So if you're wanting to get some other type of geometry onto the particles you do use the copy sop, setting "use template point attributes" does pretty much exactly what it says, it reads attributes from the incoming points and applies them to the object being copied.


So attributes such as Colour (Cd), Velocity (v), Uniform Scale (pscale) are either "Set", Multiplied by existing values or added\subtracted, the four options on the copy sop.


What is particularly cool about the copy sop is the ability to stamp variables up the chain. So in the attached file i've given you a few examples under the "stamp" tab on the copy sop. These variables can be called pretty much anything you want, i've tried to make the pretty logical :)

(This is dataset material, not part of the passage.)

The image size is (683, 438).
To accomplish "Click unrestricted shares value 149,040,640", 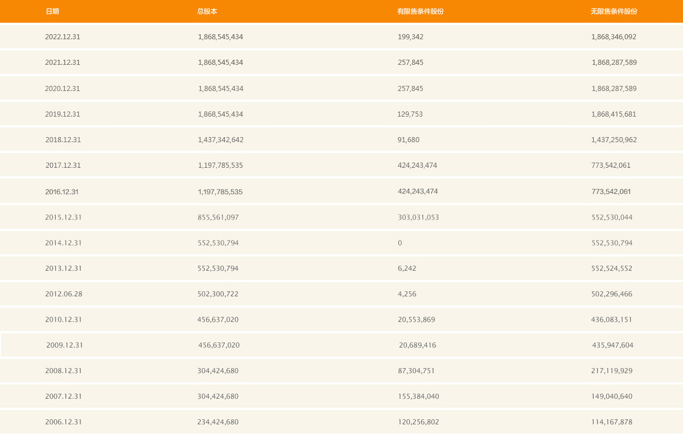I will 612,396.
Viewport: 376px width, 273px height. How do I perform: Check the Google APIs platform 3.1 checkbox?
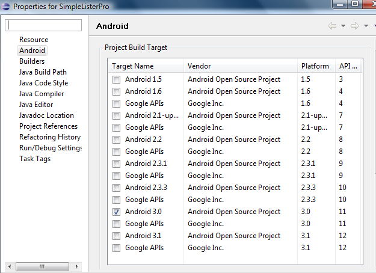pos(116,248)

If you then look on the "xform1" sop you'll see the stamp expression in the different transforms -


stamp("../copy1","scale_x",0) for instance. It's saying for each copy of this box, scale it in x by "rand($ID)" (which returns a random number between 0 and 1, based on the "id" attribute) of the incoming points.


You can stamp nearly anything which makes this incredible powerful. You don't have to use particles as the input, any points will do. But you would need to change the stamp variables from "$ID" to "$PT" or point number. ID is a particle attribute.


Anyway... info dump, but hopefully you can find what you're looking for in the file and definitely look into copy stamping tutes etc...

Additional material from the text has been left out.